This is Edmonton writing, and it exists even when there is no traveling cosmopolitan poet standing over our beds. It’s set in streetscapes, not farm-scapes. The weather is part of Edmonton writing but it’s outside the hotel glass, opposite stories set in warm rooms of people who “have been where you’re hanging [and] think [we] can see where you’re pinned.” 

Two million of Alberta’s three million residents live in either Calgary or Edmonton, the fourth and fifth largest cities in Canada. These are urban centres strong enough to sustain degree-granting creative writing programs, new and established publishing houses, literary journals, festivals, and phenomena. If only we weren’t so lean on indie bookshops.

In a warm room full of people, someone is usually reading something, though maybe not a book. Edmonton is on the leading edge of new ways of consuming short stories. It’s the base from which, for the past three years, Michael Hingston, with designer Natalie Olsen, has produced The Short Story Advent Calendar. It’s also home to literary expérimentateur, Jason Lee Norman, who recently introduced Canada’s first short story dispenser at the Edmonton International Airport.
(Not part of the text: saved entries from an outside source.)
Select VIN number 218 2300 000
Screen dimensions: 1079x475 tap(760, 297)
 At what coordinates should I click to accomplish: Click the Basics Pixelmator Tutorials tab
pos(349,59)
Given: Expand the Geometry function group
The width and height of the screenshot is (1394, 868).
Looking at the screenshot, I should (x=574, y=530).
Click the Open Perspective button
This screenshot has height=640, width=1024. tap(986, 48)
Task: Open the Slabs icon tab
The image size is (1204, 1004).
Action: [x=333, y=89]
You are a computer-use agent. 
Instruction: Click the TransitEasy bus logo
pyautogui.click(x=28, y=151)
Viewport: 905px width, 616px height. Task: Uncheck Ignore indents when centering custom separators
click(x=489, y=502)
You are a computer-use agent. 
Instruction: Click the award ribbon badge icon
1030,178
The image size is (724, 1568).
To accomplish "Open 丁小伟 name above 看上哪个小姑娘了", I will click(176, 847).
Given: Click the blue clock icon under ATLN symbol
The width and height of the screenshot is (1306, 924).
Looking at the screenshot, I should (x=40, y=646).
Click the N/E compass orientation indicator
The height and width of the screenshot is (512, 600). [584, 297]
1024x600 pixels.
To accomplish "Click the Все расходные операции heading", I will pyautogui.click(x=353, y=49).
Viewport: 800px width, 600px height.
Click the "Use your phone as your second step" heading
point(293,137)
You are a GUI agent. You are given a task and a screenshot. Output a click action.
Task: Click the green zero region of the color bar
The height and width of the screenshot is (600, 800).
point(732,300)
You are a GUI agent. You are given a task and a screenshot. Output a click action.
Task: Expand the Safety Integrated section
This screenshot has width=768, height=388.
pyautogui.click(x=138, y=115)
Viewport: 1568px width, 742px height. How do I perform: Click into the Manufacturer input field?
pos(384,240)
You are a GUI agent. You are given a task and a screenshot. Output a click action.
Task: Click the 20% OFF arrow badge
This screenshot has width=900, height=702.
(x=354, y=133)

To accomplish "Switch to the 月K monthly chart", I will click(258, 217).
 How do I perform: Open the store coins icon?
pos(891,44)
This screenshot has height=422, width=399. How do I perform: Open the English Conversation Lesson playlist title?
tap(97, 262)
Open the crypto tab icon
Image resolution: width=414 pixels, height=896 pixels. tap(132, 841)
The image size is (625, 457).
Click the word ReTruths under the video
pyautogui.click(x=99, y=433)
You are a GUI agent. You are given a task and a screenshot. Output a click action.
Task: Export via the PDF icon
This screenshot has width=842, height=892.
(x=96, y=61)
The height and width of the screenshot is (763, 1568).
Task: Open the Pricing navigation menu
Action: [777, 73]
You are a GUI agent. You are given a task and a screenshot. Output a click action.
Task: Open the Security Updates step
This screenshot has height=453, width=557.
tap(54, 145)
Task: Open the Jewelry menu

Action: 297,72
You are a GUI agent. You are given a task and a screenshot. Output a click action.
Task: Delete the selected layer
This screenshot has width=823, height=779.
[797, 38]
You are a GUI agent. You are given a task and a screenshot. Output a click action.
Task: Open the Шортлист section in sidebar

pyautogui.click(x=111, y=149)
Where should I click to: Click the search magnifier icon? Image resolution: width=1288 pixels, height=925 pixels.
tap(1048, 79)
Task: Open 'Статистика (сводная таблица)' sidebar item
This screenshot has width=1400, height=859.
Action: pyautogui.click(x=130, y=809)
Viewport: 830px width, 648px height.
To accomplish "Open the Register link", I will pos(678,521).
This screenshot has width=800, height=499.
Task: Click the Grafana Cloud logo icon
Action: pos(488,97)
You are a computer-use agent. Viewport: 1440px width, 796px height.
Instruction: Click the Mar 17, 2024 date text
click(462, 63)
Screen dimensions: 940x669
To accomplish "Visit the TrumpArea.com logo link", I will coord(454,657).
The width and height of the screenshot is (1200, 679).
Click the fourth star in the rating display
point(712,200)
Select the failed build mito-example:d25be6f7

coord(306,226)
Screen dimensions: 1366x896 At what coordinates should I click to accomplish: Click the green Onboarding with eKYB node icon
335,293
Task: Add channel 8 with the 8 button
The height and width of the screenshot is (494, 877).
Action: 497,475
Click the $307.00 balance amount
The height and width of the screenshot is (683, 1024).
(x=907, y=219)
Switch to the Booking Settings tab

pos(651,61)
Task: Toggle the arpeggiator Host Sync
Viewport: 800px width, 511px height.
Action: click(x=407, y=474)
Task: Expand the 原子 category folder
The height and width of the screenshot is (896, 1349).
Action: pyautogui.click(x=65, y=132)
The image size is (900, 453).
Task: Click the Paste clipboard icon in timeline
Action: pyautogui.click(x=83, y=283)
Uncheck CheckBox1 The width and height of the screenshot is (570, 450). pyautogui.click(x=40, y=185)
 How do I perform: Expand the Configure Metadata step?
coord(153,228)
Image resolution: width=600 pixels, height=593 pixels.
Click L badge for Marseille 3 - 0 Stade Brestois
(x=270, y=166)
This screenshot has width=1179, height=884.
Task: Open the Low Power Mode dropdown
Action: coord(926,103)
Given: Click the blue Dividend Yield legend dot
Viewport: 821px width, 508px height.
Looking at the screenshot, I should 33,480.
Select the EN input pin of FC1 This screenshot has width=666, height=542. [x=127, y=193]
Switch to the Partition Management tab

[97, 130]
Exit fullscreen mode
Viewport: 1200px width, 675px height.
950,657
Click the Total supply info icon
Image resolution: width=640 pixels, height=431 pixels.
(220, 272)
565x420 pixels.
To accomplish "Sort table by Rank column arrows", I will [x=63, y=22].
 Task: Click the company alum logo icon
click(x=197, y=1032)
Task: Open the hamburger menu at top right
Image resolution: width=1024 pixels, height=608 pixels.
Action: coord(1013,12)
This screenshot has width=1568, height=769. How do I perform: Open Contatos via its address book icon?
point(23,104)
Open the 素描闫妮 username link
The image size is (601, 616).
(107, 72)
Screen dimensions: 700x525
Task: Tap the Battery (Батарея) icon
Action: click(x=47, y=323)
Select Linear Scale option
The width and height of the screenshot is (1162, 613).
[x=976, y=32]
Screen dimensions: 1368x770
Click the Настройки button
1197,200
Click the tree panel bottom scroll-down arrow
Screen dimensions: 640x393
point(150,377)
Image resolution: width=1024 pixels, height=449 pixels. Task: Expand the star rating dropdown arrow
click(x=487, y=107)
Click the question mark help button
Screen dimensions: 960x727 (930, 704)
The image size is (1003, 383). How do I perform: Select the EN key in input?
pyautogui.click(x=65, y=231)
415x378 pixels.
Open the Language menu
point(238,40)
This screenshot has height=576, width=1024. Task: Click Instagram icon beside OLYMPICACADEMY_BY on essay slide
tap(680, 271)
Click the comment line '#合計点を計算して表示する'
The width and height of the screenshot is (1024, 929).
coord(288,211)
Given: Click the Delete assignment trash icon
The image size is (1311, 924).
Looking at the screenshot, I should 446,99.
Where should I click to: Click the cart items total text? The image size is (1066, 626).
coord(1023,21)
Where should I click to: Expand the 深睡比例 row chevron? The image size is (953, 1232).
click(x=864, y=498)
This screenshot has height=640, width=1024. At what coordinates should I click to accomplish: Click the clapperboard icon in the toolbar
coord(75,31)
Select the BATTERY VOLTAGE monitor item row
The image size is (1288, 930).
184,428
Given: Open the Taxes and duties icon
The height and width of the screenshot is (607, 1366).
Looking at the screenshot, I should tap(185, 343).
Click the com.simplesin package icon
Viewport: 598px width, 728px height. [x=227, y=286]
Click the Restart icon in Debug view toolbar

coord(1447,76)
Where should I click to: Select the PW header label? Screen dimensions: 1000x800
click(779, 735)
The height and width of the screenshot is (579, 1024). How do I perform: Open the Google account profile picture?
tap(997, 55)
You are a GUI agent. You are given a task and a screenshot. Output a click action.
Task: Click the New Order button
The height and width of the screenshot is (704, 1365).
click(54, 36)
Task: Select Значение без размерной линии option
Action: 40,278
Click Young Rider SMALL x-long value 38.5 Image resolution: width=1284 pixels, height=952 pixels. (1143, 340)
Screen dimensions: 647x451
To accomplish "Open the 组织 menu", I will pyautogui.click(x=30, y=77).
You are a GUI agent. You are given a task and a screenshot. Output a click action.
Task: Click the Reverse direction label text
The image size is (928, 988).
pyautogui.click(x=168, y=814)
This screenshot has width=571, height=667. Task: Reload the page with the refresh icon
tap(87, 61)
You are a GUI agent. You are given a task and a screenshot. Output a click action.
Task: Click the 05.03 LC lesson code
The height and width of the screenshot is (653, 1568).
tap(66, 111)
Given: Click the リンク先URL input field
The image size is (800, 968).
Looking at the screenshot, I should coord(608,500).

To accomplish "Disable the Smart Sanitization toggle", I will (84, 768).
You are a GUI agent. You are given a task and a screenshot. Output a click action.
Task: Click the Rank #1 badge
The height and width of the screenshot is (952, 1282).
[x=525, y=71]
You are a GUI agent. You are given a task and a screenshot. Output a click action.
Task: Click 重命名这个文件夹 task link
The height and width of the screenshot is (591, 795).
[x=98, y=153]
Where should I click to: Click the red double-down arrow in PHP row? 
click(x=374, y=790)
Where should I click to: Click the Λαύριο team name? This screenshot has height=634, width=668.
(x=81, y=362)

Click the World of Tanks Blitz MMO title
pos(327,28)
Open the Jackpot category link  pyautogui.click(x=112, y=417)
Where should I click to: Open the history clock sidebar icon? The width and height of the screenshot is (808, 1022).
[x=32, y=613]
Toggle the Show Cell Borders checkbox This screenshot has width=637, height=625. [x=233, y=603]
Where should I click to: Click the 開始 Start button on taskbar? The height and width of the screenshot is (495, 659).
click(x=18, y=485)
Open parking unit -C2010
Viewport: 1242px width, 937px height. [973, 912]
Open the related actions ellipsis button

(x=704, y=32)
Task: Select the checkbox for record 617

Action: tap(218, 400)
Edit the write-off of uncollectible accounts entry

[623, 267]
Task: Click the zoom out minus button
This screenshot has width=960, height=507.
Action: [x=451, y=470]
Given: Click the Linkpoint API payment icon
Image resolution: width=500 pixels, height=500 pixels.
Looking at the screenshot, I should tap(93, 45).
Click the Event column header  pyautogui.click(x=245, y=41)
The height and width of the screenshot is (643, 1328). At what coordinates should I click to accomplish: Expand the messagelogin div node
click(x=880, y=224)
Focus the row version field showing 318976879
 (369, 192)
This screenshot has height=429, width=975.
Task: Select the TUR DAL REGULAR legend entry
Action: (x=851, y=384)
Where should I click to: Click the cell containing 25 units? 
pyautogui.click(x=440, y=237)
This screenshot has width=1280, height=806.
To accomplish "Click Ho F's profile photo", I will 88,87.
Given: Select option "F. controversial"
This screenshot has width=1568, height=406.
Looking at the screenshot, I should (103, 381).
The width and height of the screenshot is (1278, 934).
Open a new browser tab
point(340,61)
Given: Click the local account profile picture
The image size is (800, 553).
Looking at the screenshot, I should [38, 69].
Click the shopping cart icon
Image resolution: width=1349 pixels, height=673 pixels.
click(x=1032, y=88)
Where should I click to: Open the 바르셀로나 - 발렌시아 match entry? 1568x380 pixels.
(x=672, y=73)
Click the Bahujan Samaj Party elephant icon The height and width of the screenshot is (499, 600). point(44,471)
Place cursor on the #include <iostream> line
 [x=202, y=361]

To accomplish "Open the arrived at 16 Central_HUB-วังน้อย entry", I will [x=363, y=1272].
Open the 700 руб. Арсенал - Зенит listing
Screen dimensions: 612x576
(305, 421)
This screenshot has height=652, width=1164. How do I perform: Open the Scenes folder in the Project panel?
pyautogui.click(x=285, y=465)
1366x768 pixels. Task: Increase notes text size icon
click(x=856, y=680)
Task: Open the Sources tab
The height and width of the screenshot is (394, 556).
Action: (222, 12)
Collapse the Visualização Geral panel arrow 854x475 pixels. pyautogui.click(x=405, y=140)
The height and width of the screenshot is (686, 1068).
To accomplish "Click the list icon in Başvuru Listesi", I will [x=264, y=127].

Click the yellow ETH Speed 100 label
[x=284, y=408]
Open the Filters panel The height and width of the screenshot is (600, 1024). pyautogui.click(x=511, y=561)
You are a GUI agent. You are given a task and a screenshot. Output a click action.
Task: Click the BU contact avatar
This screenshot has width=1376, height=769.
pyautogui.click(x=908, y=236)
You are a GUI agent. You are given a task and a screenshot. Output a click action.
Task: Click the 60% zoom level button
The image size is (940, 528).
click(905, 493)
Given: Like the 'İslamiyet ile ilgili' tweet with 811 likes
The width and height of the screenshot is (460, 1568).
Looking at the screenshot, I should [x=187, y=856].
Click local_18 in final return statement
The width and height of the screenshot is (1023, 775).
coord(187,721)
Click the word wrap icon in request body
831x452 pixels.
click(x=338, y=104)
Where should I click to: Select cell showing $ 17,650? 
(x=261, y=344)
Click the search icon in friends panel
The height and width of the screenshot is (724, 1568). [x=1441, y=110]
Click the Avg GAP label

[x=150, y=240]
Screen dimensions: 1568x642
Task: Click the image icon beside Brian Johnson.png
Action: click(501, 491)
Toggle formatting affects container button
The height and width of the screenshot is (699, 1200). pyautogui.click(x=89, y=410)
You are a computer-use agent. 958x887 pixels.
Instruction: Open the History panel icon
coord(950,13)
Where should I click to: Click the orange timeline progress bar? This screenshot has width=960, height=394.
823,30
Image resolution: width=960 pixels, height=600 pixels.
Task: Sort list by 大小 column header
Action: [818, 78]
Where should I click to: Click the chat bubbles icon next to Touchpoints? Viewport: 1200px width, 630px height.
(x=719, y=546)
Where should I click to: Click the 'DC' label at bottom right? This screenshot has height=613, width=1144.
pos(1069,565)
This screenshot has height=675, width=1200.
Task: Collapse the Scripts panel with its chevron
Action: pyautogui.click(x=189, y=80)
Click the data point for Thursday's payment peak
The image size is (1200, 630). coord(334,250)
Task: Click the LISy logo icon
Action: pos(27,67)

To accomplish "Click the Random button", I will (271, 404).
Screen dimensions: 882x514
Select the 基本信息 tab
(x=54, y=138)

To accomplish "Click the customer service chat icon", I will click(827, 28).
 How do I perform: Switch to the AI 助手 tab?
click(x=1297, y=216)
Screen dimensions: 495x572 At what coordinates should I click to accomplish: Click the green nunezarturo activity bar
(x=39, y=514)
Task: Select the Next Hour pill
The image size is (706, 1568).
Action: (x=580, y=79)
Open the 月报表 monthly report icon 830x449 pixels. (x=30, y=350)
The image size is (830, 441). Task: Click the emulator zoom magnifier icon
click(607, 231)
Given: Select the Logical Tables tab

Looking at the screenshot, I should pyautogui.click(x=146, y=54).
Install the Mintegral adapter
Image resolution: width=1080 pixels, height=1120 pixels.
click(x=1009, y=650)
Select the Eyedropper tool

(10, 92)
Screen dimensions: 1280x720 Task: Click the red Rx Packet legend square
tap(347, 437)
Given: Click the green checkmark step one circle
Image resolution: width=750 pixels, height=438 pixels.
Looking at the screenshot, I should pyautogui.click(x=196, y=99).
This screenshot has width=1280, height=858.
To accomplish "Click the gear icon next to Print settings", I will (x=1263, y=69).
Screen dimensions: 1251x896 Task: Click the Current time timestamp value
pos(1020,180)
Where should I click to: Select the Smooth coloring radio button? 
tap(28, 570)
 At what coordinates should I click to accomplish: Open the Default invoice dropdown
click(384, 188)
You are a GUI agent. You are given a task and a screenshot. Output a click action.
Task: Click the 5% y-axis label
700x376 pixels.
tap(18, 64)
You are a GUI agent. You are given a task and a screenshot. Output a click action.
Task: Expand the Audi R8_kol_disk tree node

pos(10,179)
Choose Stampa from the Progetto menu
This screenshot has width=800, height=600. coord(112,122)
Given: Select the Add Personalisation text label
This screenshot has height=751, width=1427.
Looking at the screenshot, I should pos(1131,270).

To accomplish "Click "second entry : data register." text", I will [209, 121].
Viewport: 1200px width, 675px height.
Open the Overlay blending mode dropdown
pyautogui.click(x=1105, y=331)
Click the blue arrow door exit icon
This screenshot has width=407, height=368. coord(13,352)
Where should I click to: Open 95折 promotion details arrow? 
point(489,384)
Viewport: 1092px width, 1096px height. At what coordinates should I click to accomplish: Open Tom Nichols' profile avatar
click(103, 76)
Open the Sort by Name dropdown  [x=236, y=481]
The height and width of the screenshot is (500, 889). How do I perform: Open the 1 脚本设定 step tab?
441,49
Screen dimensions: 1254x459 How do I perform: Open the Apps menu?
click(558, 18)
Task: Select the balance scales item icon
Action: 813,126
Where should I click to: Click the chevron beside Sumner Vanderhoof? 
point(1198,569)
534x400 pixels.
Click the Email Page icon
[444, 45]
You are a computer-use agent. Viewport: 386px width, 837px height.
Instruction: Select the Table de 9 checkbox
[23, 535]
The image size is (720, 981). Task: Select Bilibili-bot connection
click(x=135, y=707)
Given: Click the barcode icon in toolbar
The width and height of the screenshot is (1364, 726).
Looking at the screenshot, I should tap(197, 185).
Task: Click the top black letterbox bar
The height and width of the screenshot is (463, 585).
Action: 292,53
Invented in France, the “shortédition” machine won’t accept any money but it will churn out free selections from a randomized bank of short stories printed on long, thin paper strips. Curated by Norman, most of the stories are by Alberta writers.   

For readers ready to come in from the airport and settle into some book-length fiction with an Edmonton connection, consider:

Book Cover Birdi

Birdie, by Tracey Lindberg

First things first: Edmonton is built on the lands of Treaty Six and Métis indigenous nations. Tracey Lindberg’s Birdie is the story of an indigenous woman who leaves Alberta, turning away from abuse she suffered as a child in a small northern community and as a teenager in urban Edmonton. With hopeful, humorous plans, she starts her life over on the Sunshine Coast. Don’t just read it to assuage that settlers’ guilt or just because the book was a finalist for Canada Reads 2016. Read it for Birdie’s humanity—hers and that of the other indigenous women Lindberg gives voice to with this story.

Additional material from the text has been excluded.